Digging around the sustainable subscription boxes proved a rich seam for inspiring eco swaps. Authentic House’s June box (from £15.50 for 3-4 items) includes coconut scouring pads. Here’s an eco confession: I can’t abide aged, manky (plastic) sponges, so they’re chucked all-too frequently. And, thanks to Leo’s Box, I discovered Iron & Velvet’s concentrated cleaners; once diluted, a 10ml sachet makes a 250/500ml bottle of oven cleaner/anti-bac surface cleaner/glass cleaner etc. After all, why freight water all over the country? Leo’s Box’s £4 monthly membership fee gives access to, on average, a 40 per cent discount on any chosen product, thus avoiding a pile-up of unwanted eco goods.
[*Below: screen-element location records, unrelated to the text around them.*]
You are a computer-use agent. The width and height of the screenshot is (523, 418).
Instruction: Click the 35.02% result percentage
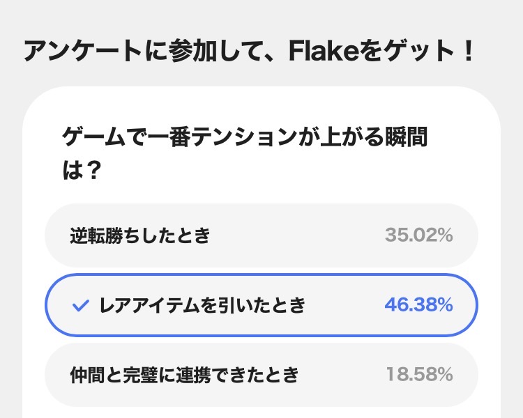418,235
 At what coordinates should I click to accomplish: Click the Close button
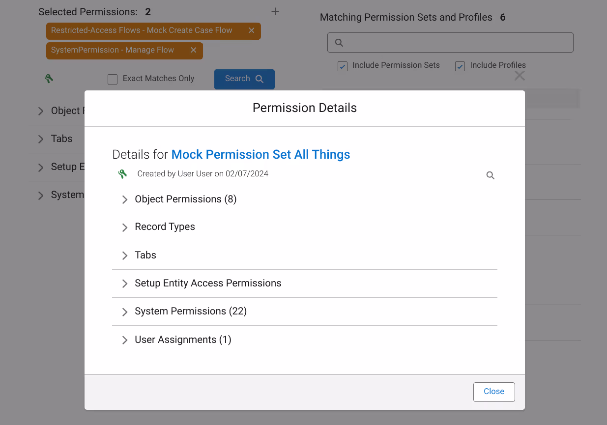click(494, 392)
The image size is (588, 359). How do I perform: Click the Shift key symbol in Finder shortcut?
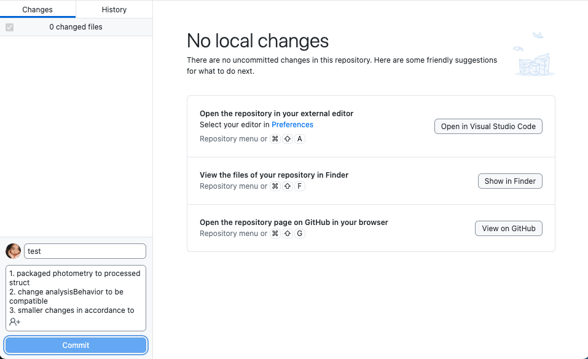287,186
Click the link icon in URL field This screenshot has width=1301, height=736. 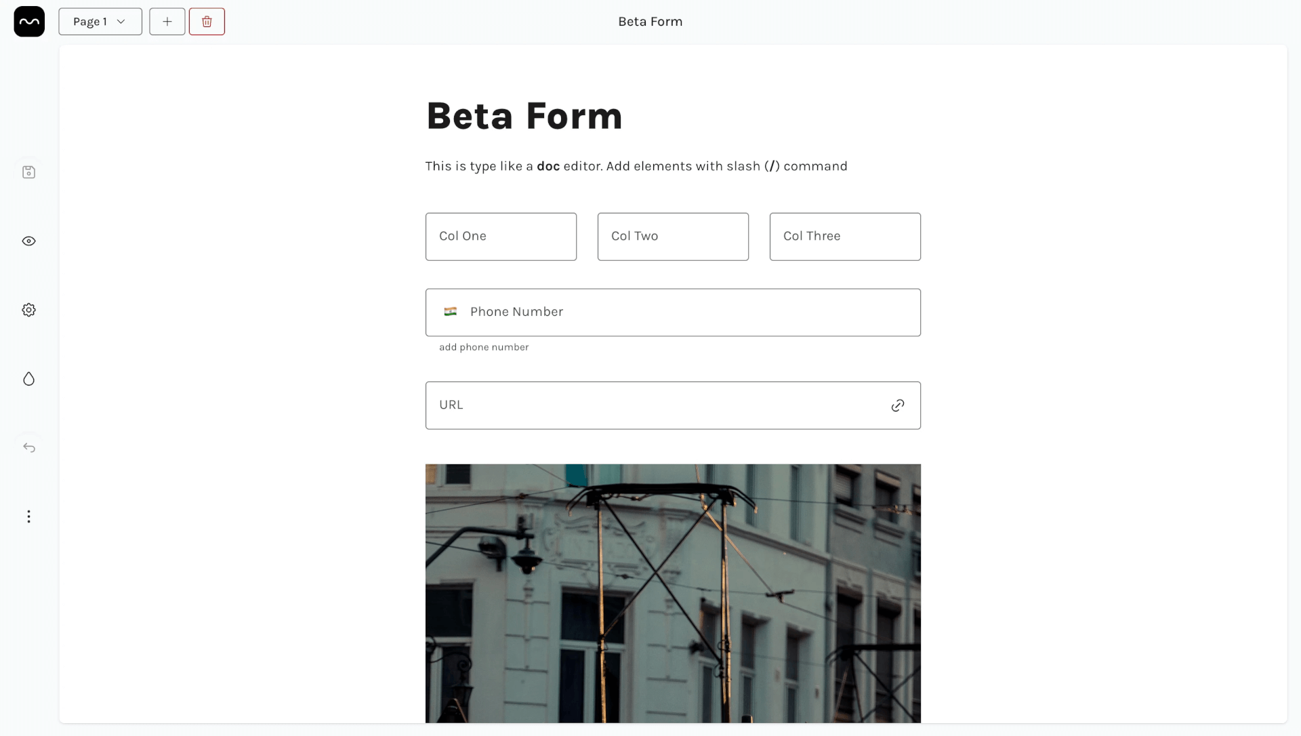[x=898, y=405]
Talking of pile-ups, I realise I can switch out my plastic sanitiser bottles with the Bower Collective’s refillable version (£5.95 for 50ml) – its plastic waste calculator will make you want to invest in its refillable cleaning products for the whole household: kitchens, bathrooms, humans.

What’s left is the hard-to-recycle stuff. Terracycle is a godsend for the guilty. I could fill this entire screen by listing all the awkward plastics that Terracycle recycles – around 50 in total, many of them featuring in my own eco crimes list: biscuit/cake/crisp wrappers, contact lens packaging, toys, food pouches, toothbrushes, toothpaste tubes, cosmetics, pens, disposable gloves, coffee pods, Pringles packets. But, if I separate my recycling into all these categories – and I will – I’ll need to make about 15 different drop-offs. “Until these are collected at the roadside, Terracycle is really for the keen greens,” Bird explains. “Most people can’t be bothered.” Who could blame them?

A week on, it’s time for another audit. My bags of plastic waste are significantly lighter, at 0.4kg – meaning I’ve reduced my weight by more than two-thirds. The remaining culprits are mainly plastic packets not covered by Terracycle, and easy-to-recycle food containers. But my purse is lighter, too, and my household budget up by about 50 per cent.

Until the supermarkets and big brands offer refillables and greener packaging, there are tough choices to be made. I also need more time; eliminating plastic can mean relinquishing convenience. This could be seen as a complication of life, but, if reducing plastic consumption is about home-growing, refills and bottle deposits, I prefer to think of it as a return to simpler times.